Alla domanda se abbia qualche speranza sulla sopravvivenza di Codamozza, la dottoressa Jahoda ci ha detto che non ne ha, augurandosi "che il cetaceo non soffra ancora a lungo". L'uomo purtroppo non può far nulla per aiutare un animale selvatico di simili dimensioni, condannato a una morte lenta e atroce. Le balenottere comuni sono infatti il secondo animale più grande della Terra dopo la balenottera azzurra (Balaenoptera musculus), raggiungendo una lunghezza massima di circa 25 metri per un peso massimo di 80 tonnellate. A causa della baleneria sono state decimate così come tanti altri cetacei misticeti, e al momento sono classificate con codice VU (vulnerabili) nella Lista Rossa dell'Unione Internazionale per la Conservazione della Natura (IUCN).
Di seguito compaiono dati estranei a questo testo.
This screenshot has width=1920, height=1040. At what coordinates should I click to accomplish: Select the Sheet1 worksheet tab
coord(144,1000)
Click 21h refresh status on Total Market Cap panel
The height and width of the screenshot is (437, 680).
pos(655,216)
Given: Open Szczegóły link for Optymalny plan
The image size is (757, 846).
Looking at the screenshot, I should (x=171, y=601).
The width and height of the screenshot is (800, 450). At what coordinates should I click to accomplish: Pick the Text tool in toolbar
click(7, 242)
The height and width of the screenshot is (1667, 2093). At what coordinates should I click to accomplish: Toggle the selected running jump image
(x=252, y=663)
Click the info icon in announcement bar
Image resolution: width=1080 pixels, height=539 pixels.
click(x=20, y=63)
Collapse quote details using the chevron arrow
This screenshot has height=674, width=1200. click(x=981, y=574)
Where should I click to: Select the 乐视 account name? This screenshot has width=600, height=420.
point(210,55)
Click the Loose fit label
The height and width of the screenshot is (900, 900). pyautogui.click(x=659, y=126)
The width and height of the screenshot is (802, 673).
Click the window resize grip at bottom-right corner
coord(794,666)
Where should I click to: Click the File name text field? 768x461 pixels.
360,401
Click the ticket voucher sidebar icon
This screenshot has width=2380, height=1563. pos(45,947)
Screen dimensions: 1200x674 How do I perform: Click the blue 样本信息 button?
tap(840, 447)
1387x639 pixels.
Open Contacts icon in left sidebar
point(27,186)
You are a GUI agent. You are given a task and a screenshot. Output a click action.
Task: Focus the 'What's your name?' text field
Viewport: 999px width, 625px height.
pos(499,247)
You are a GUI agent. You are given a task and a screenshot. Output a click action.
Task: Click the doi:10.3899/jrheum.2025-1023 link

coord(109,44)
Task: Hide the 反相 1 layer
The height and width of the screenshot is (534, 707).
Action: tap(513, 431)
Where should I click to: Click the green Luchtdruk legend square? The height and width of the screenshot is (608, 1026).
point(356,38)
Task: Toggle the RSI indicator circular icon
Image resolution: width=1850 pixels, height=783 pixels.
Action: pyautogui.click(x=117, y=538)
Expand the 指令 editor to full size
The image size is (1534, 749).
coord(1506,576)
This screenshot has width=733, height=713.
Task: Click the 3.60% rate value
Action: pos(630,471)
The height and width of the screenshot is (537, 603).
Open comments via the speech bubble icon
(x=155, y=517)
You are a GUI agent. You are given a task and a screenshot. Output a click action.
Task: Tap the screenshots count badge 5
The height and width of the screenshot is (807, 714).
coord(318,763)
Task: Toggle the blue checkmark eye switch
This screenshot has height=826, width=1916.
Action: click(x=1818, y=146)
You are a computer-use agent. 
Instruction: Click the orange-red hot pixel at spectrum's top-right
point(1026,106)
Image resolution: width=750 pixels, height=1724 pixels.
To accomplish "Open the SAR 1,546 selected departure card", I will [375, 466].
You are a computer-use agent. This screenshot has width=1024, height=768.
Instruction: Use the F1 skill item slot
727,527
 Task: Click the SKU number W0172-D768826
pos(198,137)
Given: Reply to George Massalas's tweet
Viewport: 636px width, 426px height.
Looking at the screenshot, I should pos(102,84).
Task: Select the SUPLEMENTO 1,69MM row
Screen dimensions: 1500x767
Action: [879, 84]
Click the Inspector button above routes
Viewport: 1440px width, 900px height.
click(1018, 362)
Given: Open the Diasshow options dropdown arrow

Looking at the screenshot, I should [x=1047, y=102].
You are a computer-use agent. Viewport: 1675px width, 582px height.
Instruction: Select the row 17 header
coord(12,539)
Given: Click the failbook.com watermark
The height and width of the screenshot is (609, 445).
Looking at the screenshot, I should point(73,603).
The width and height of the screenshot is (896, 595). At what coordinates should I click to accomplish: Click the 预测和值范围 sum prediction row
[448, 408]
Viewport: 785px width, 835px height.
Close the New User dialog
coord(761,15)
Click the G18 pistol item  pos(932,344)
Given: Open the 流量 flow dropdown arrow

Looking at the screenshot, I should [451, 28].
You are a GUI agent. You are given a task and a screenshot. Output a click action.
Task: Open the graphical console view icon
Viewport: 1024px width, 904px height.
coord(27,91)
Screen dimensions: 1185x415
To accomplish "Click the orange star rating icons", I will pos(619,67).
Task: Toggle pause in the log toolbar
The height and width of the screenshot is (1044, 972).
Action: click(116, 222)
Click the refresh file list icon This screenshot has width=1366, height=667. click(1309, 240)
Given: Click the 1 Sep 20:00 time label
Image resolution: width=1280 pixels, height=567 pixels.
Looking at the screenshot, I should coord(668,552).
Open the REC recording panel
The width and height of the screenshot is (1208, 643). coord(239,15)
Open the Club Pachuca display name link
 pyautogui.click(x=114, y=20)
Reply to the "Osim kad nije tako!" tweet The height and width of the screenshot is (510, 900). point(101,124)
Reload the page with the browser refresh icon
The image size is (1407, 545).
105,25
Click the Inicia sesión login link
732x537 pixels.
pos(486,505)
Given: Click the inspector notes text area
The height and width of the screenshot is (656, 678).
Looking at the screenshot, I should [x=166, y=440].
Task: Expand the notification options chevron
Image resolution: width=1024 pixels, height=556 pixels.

La scomparsa di Codamozza rappresenta dunque anche un danno significativo alla sua sua specie, sebbene lo stato di conservazione della popolazione che vive nel bacino del Mediterraneo – separata dalle altre – non sia ben noto. Solo alcune settimane addietro nelle acque italiane si è consumata un'altra tragedia, con protagonista una piccola balenottera minore (Balaenoptera acutorostrata) che era stata avvistata e filmata nel porto di Anzio, per poi essere ritrovata spiaggiata a Fregene, pochi giorni dopo. La balenottera minore non vive abitualmente nel Mediterraneo, ma è solo occasionale, così come le orche (Orcinus orca) arrivate al porto di Genova alla fine dello scorso anno, anch'esse andate incontro a una sorte infausta.